◆ **TASK STATEMENT**: Only the lines from the beginning of the entries through the one with "The width and height of the screenshot is (925, 385)." should be written out, please, exactly and without any pictures.

◆ **SOURCE INFORMATION**:
+++++

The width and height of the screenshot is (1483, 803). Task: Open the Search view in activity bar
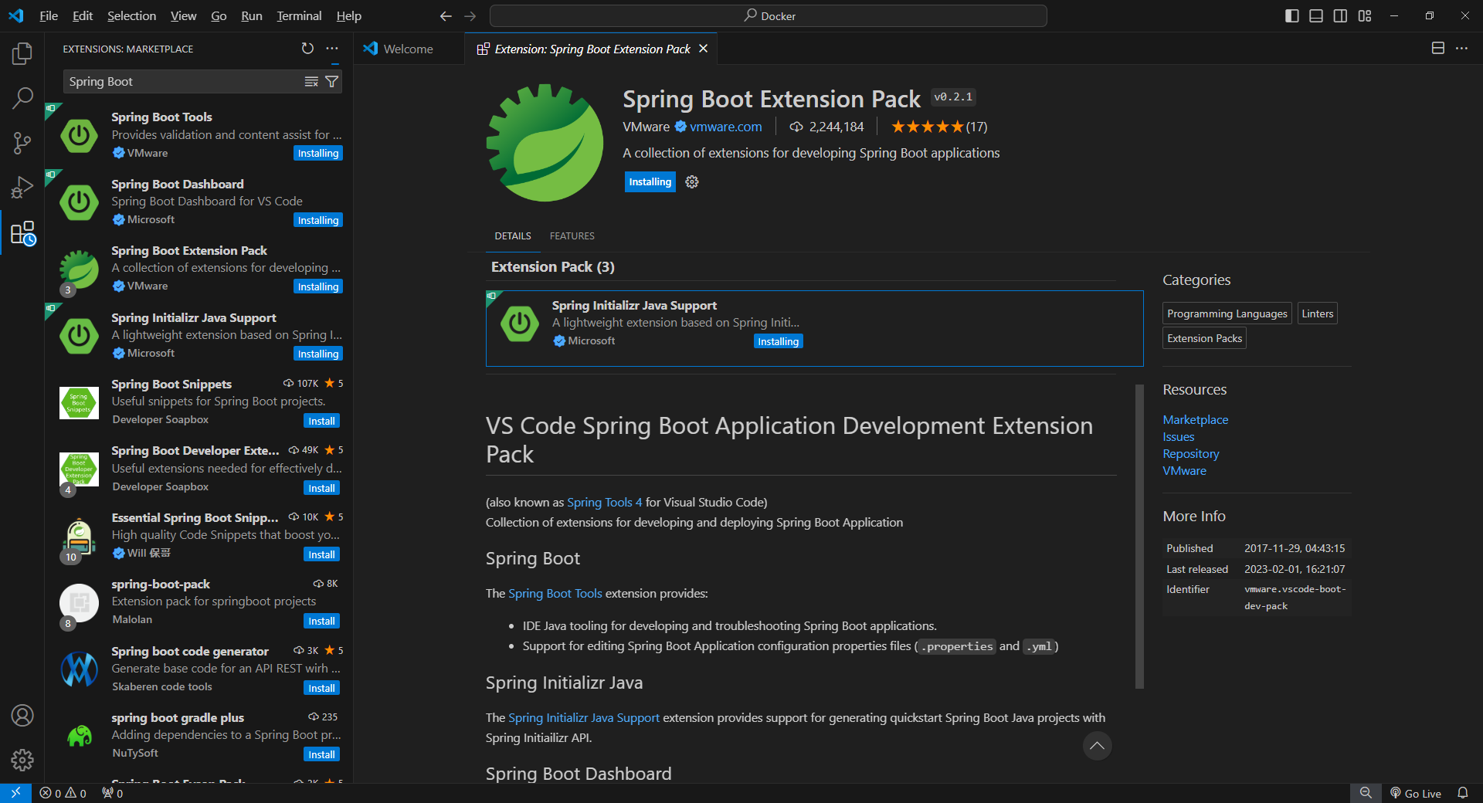click(x=22, y=98)
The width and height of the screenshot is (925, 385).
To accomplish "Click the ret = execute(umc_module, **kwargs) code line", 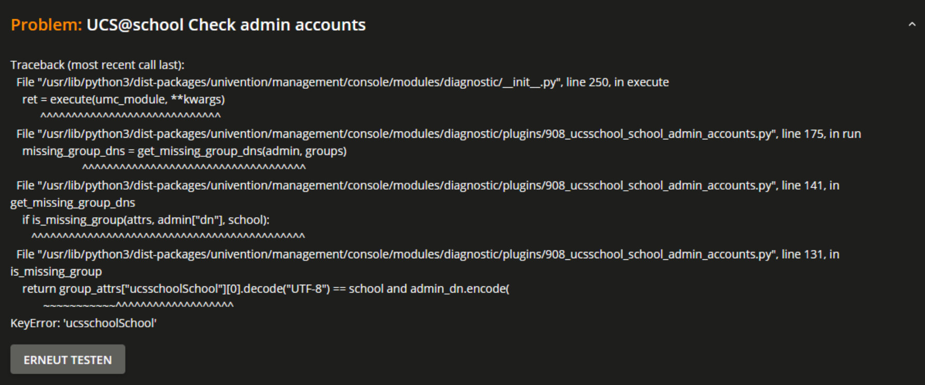I will (x=124, y=99).
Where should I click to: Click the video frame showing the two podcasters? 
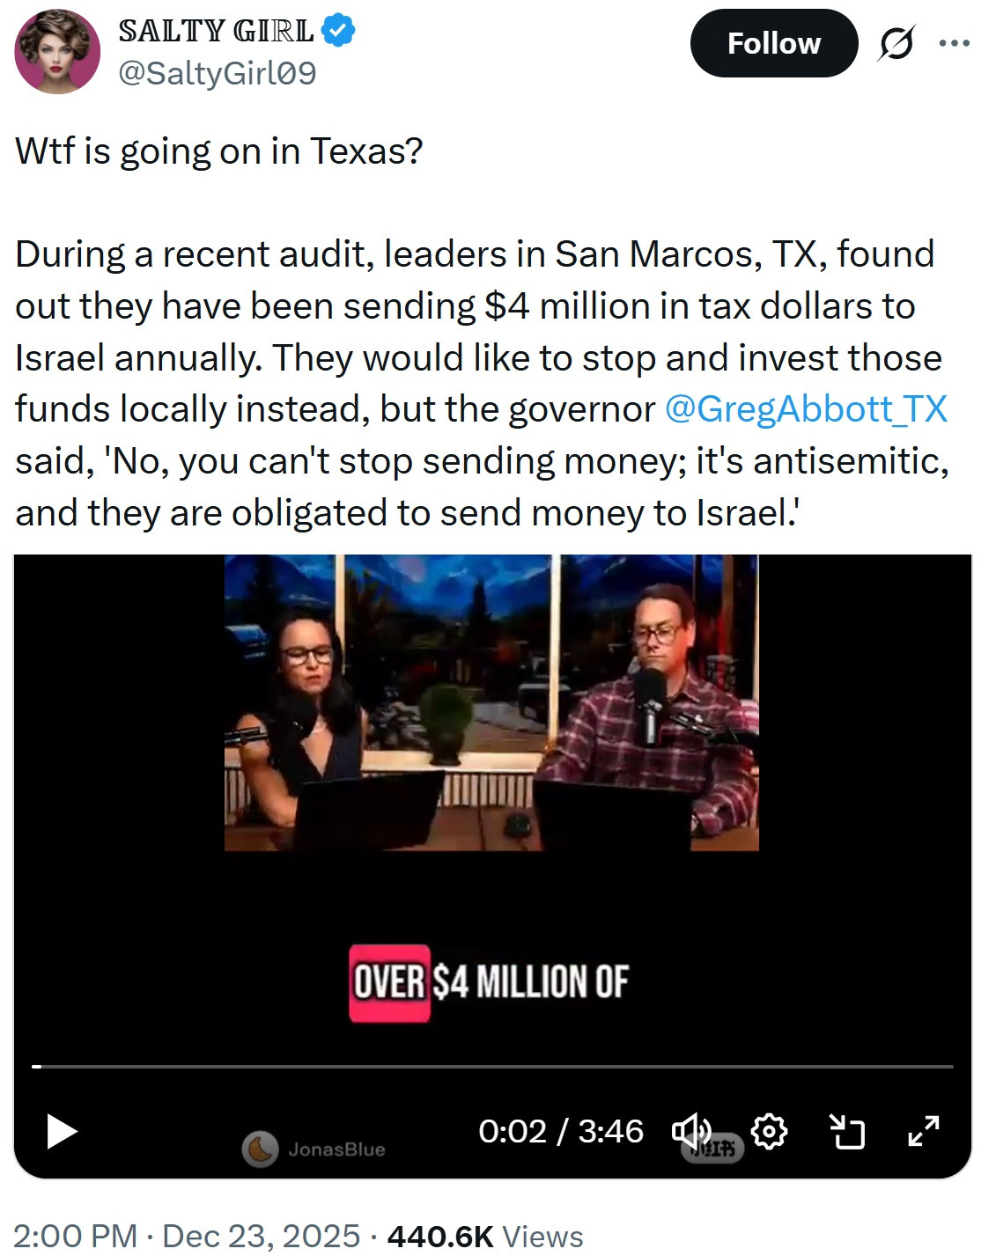pyautogui.click(x=491, y=702)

+++++

◆ **YOUR SOLUTION**:
The width and height of the screenshot is (1483, 803). Task: Open the Search view in activity bar
click(x=22, y=98)
The width and height of the screenshot is (925, 385).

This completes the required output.